The menu has been described as "upscale seasonal comfort food" and has four sections: starters, salads, sandwiches, and "meals". Appetizers include apple fritters and fried brussels sprouts. The menu also includes grilled vegetable and pork shank sandwiches, pot roast, stewed chicken, and mussels frites. The restaurant has also served burgers; chilaquiles with roasted chicken, fried tortillas, green sauce, sour cream, queso fresco, and fried egg; curry roasted chicken with fried potato pancake, green papaya salad; and cohinita pibil. Dressings, pickles, pico de gallo, salsa, and other sauces are made in-house.

Brunch options include cheddar and corn fritters, a breakfast sandwich with roasted pork shoulder and eggs, smoked trout hash, wheat berries, and baked eggs. Redwood has also served hash browns, oatmeal waffles with sides of bacon and eggs, and scrambles with ingredients such as basil, spinach, and tomato. In addition to salads and sandwiches, the lunch menu includes soups and French fries. Dessert options have included chocolate brownie, chocolate buttermilk cake with ganache, and panna cotta with raspberry coulis.

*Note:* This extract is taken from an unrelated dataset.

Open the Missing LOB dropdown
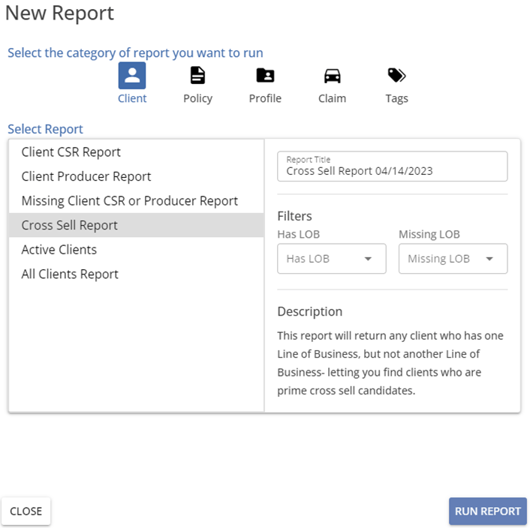The image size is (530, 528). pos(453,259)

Among cocktails is the Redwood Original, which has Bulleit Bourbon, vermouth, and Angostura bitters, as well as cherry-, lime-, and orange juice. The Wooden Nickel has Laphroaig and vodka, and the Indian Summer has Campari, St-Germain, and grapefruit juice. Redwood's drink menu also has a Bloody Mary.

== History ==
Media outlets began reporting about Redwood's planned opening in November and December 2012. Chef Susie McWilliam opened Redwood in January 2013, in the space that previously housed Thai restaurant Bangkok Bites. Jessie Hawkins and Austin Putnam have also been credited as founders and co-owners. Brunch service launched in July 2013. In 2022, the owner sold the business to longtime employee Chantel Chinco and Brenda Dunn.

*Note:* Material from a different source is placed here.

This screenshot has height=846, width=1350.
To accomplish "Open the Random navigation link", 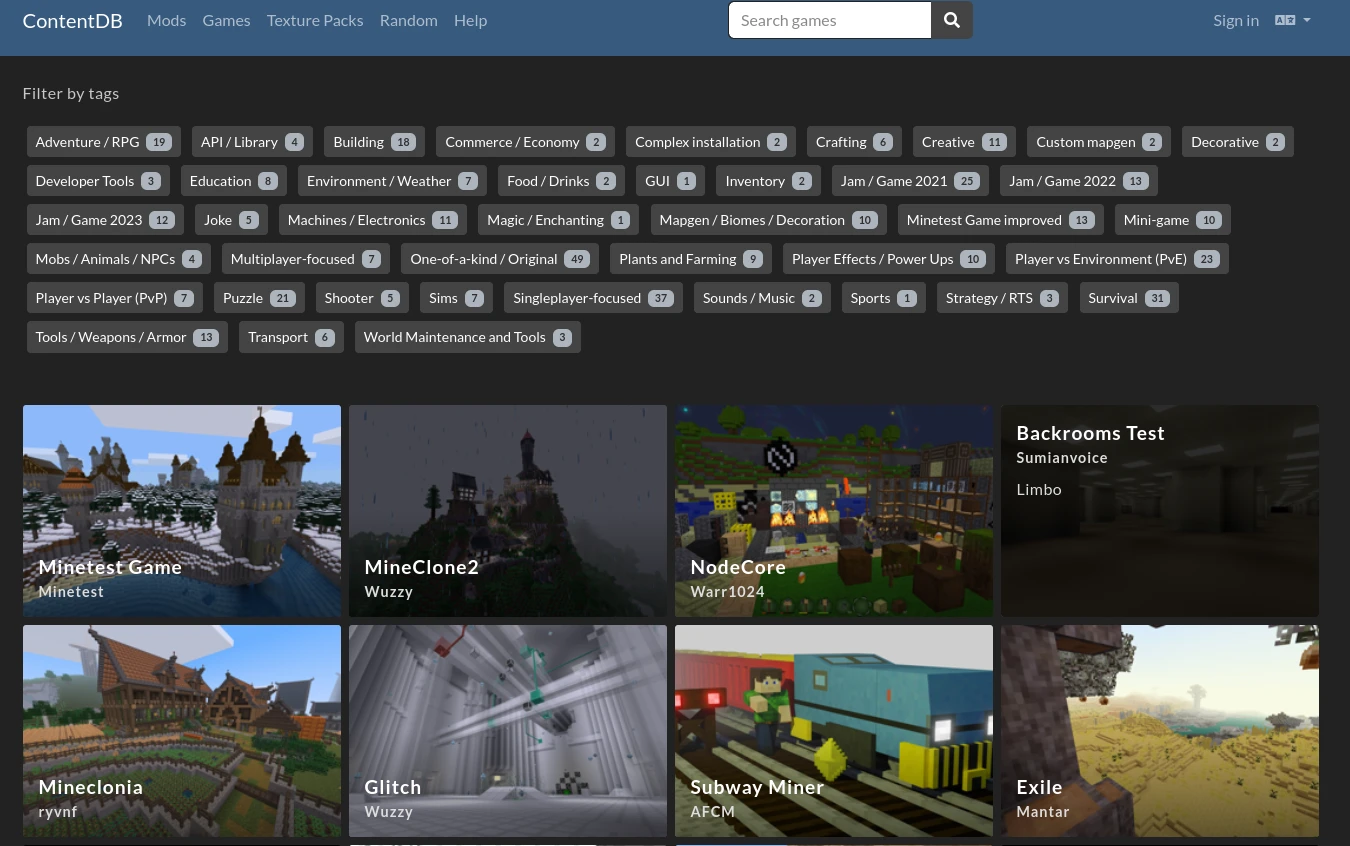I will coord(408,20).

City Commissioner Jo Ann Hardesty spoke to supporters at Redwood on election night (May 17) in 2022. In 2024, the restaurant hosted a Strawberry Social happy hour in conjuncion with Montavilla Farmers Market's Berry Bash Summer Celebration.

== Reception ==
Penelope Bass of Willamette Week said Redwood's food menu was " solid all the way around" in 2016. The newspaper's Casey Jarman said the business was Montavilla's "best breakfast spot" in 2013. Jarman wrote, "While it's facing increasingly tough brunch competition from the likes of its neighbors Lazy Susan and the earlier-rising Hungry Heart Bakery, the cozy and dim-lit Redwood remains the unique and hearty center of a.m. culture on Montavilla's main drag."